In October 2018, the owner of a book shop in the Gobelins neighbourhood in the 13th arrondissement of Paris began lending out oversized teddy bears. Photographs of them in human poses in various local and wider Parisian settings have been widely circulated.

The Gobelins neighbourhood lies on the border between the 13th and 5th arrondissements, around the Gobelins Manufactory and the Les Gobelins Paris Metro station. Philippe Labourel, the owner of a book shop at 25 Avenue des Gobelins, posed a large teddy bear in his window in June 2018 and in mid-October began making them available on request for 48 hours and posting the resulting photos on social media. They are 1.4 m tall and weigh 4.9 kg, except for one at 2.4 m. Initially offered to six neighbouring businesses, they have since been sighted in all the other businesses on the avenue, at bus stops, on the sign pole of the Metro station, in the windows of the mairie (town hall) of the 13th arrondissement, on the Place d'Italie, 37 were photographed in the windows of the Grand Hôtel des Gobelins, and a police station borrowed two and named them Starsky and Hutch. On the associated Facebook page, which is run by a local pharmacist and had 225,000 views as of 22 November 2018, photos and videos by borrowers have been uploaded of the bears seeing the sights of Paris, riding around on a scooter, drinking at a bar and suffering the after-effects, and being treated for injuries at a clinic. The most viewed photo is to win a bear. The ad hoc group Protection des Ours des Gobelins Organisée (POGO: Organised Protection of the Gobelins Bears) reportedly guards against theft and mistreatment of the teddies.

At the end of the Christmas season in January 2019, the bears went into hibernation after a goodbye dinner at a local restaurant held on New Year's Day and a final appearance at the mairie.

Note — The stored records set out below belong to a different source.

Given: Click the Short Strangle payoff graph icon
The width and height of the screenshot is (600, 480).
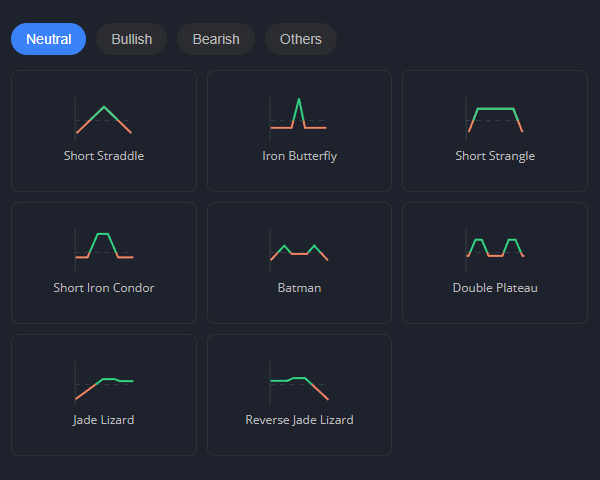Looking at the screenshot, I should (495, 118).
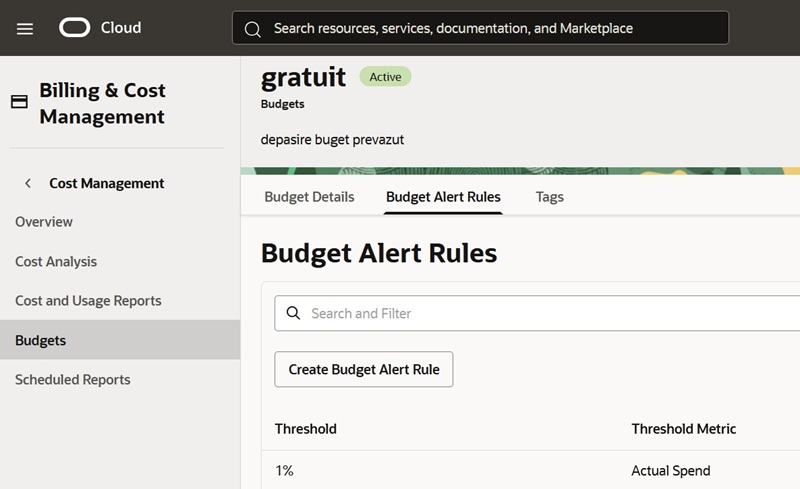Click the Threshold Metric column header
Image resolution: width=800 pixels, height=489 pixels.
(683, 429)
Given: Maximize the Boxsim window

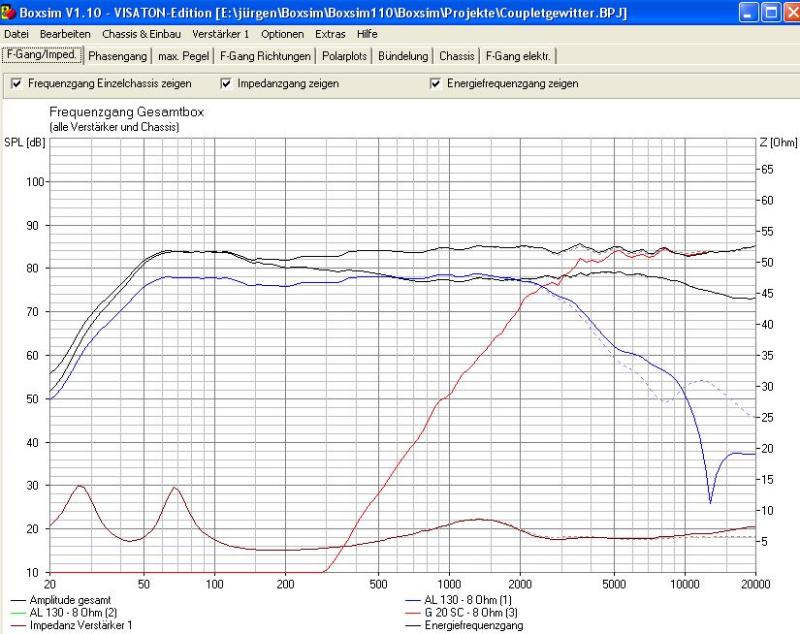Looking at the screenshot, I should click(x=764, y=13).
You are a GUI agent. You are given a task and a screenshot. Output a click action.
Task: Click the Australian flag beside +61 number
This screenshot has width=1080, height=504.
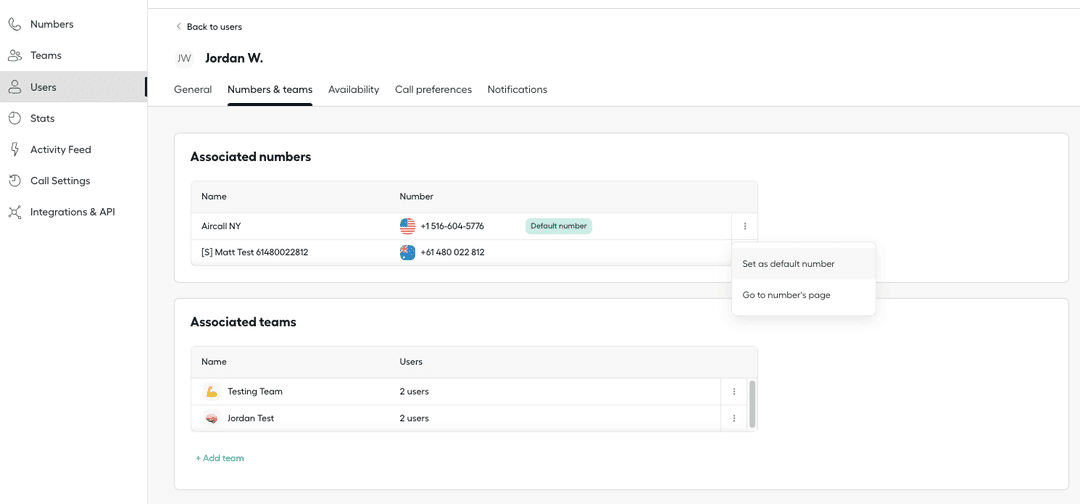[x=407, y=253]
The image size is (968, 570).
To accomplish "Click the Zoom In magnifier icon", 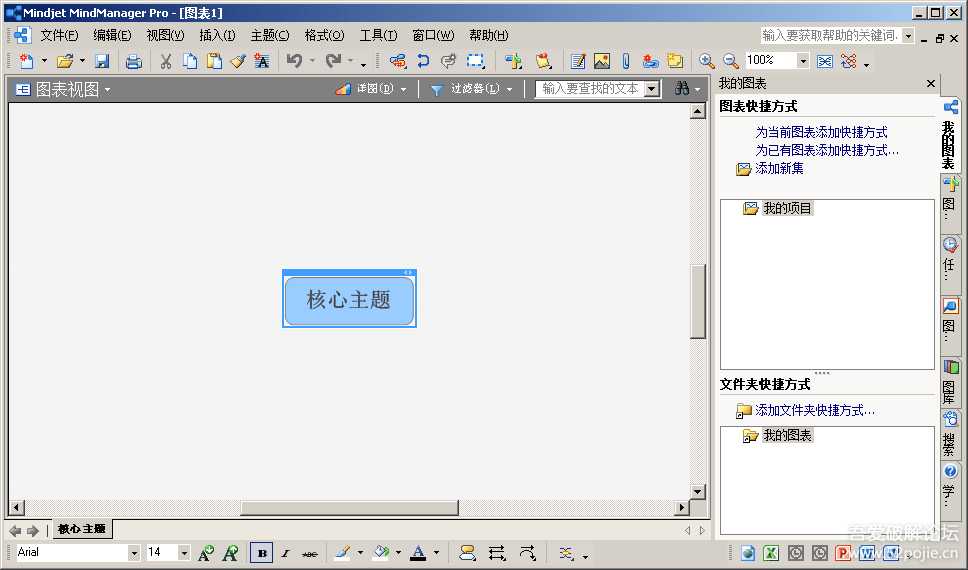I will tap(706, 61).
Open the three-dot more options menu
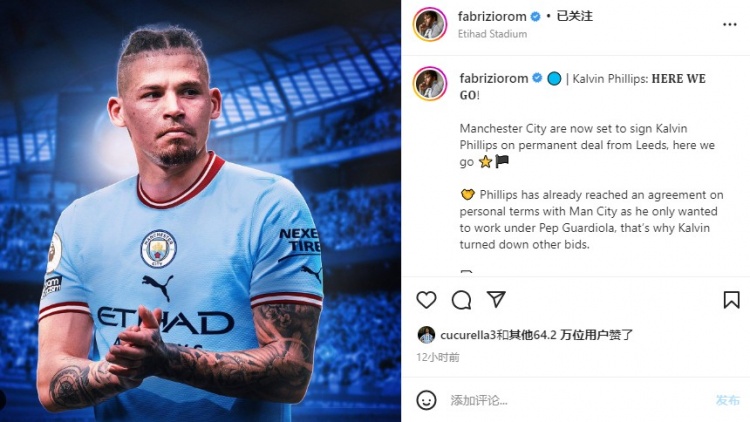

Expected to reappear in late 2019, they returned in April; Labourel announced in the summer that there had been a teddy bear wedding, attended by 2,800 people, and that the bears would expand out of the neighbourhood into other avenues.

The approximately 50 bears (only Labourel knows the exact number) are not for advertising, but purely to bring joy, particularly locally. Labourel bought them himself and says, "I've been working here for 25 years. There were people I had never spoken to. Now they call me Philippe." He has suggested that they are "from Central Europe" and left because of deforestation; he has also said his own teddy bear, Gorille (Gorilla) complained about not having a teddy of his own.

During the COVID-19 pandemic, Labourel increased the number of bears and distributed them more widely throughout Paris. During the lockdown in spring 2020, they reminded people of social distancing by wearing masks and carrying attestations granting permission to be outside, and they continued to sit in closed restaurants after lockdown ended.